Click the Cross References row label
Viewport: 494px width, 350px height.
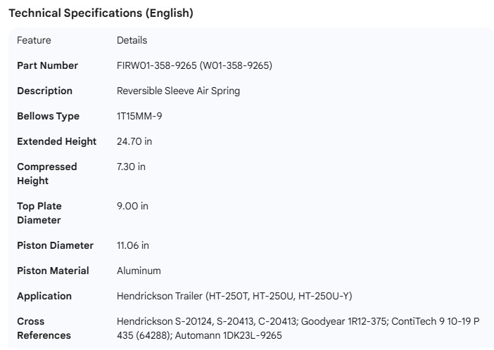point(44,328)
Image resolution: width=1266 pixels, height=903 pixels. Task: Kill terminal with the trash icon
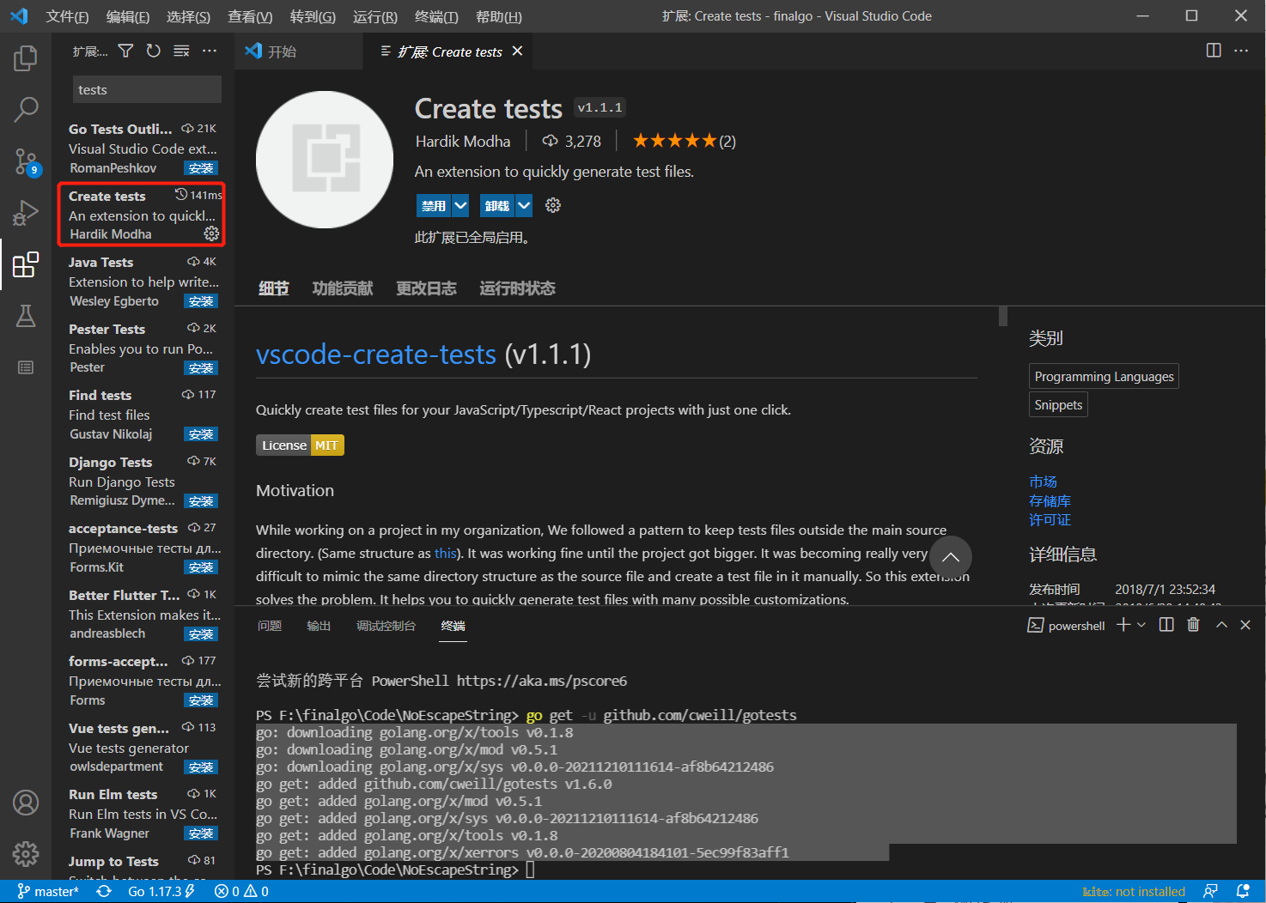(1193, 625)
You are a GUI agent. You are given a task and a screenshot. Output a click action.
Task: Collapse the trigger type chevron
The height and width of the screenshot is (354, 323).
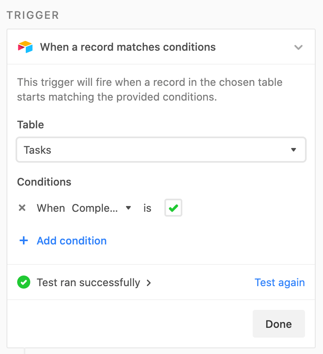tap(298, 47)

######

WHAT THIS TASK INVOLVES: Transcribe exactly the lines above, running from the one that contains "Viewport: 494px width, 350px height." through the final line of the listing, and skip every picture.

ANSWER:
Viewport: 494px width, 350px height.
point(44,328)
Image resolution: width=1266 pixels, height=903 pixels. Task: Kill terminal with the trash icon
(1193, 625)
You are a GUI agent. You are given a task and a screenshot. Output a click action.
Task: Collapse the trigger type chevron
The height and width of the screenshot is (354, 323).
tap(298, 47)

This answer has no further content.